El ámbito en el que opera el Ministerio es el estado nacional surgido de la Paz de Westfalia de 1647-48: integrado, unitario, perfectamente soberano y capacitado para representarse a sí mismo de puertas adentro y afuera. Y este es precisamente el ámbito que el actual Gobierno de España necesita fortalecer para contrarrestar tanto los desafíos de la globalización como las consecuencias de la grave crisis económica e institucional en que nos hallamos sumidos, en gran parte por culpa de la incompetencia del establecimiento y los propios vicios estructurales de eso que llaman el régimen del 78.

Son muchos años de sanchopancismo socialdemócrata. Ahora se quiere enderezar la situación, equilibrando con algo de Don Quijote. Pero para evitar el rechazo de unas audiencias nihilistas, cínicas y malacostumbradas por los decadentes lenguajes narrativos de Pedro Almodóvar y José Luis Garci, el adoctrinador demócratacristiano se sirve de una estrategia indirecta, basada en desorientar, sembrar la duda con respecto al anterior estado de cosas por la vía del entretenimiento. El pueblo español debe estar preparado para una nueva forma no solo de ver su propia historia, sino de ver cómo los futuros gobiernos de España van haciendo esa historia en el momento que corresponda. Por supuesto el régimen querría sobrevivir a un final que, dadas las circunstancias, podemos fechar a diez o quince años vista. Pero aunque no fuese así, España tiene que seguir adelante. Y esto sólo puede lograrse si continúa siendo España, es decir, un Estado no fallido perteneciente al sistema surgido de los tratados de Münster y Osnabrück a mediados del siglo XVII.
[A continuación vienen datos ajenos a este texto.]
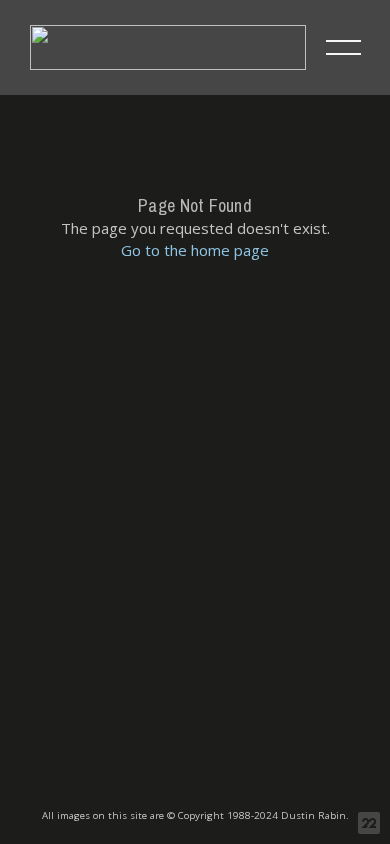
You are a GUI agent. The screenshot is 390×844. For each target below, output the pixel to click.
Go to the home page (195, 250)
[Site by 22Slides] (369, 823)
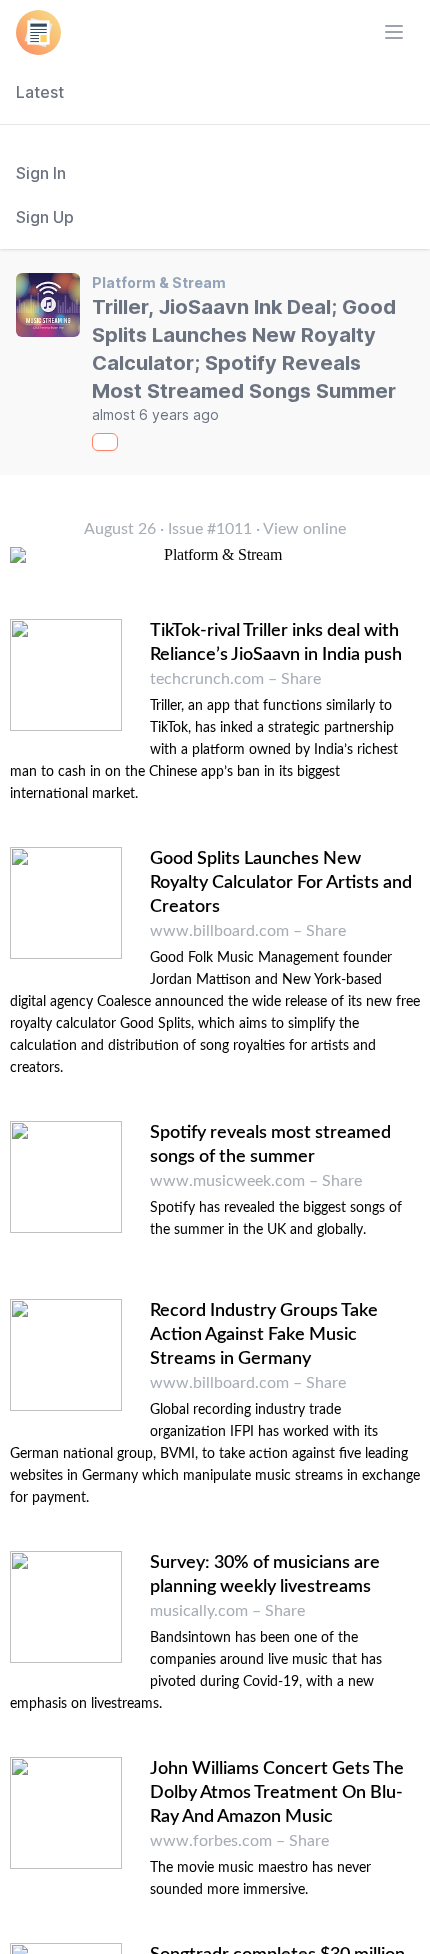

En este sentido, el Ministerio del Tiempo es un símbolo mediático de la España del PP. Algunos capítulos incluso parecen escritos por el mismo Rajoy, con la zumba céltica que le caracteriza y su total falta de respeto a la inteligencia del contribuyente -que es el que paga este engendro de viajes en el tiempo comprado por Televisión Española-. Acordémonos, por ejemplo, de aquel grotesco intento de la KGB de secuestrar a Alfred Hitchcock durante el festival de cine de San Sebastián de 1958 y que constituye el argumento del primer capítulo de la tercera temporada. Consciente de lo imposible de vender una trama tan absurda, el guionista da una vuelta de tuerca para ver si cuela y, efectivamente, cuela. No es la hermosura de la catalana Amelia Folch, sino una cazuelita donostiarra de chipirones en su tinta, lo que en el último momento consigue desviar al mago del suspense de la senda fatal que le conducía a la emboscada tendida por los intrigantes soviéticos enemigos del régimen franquista.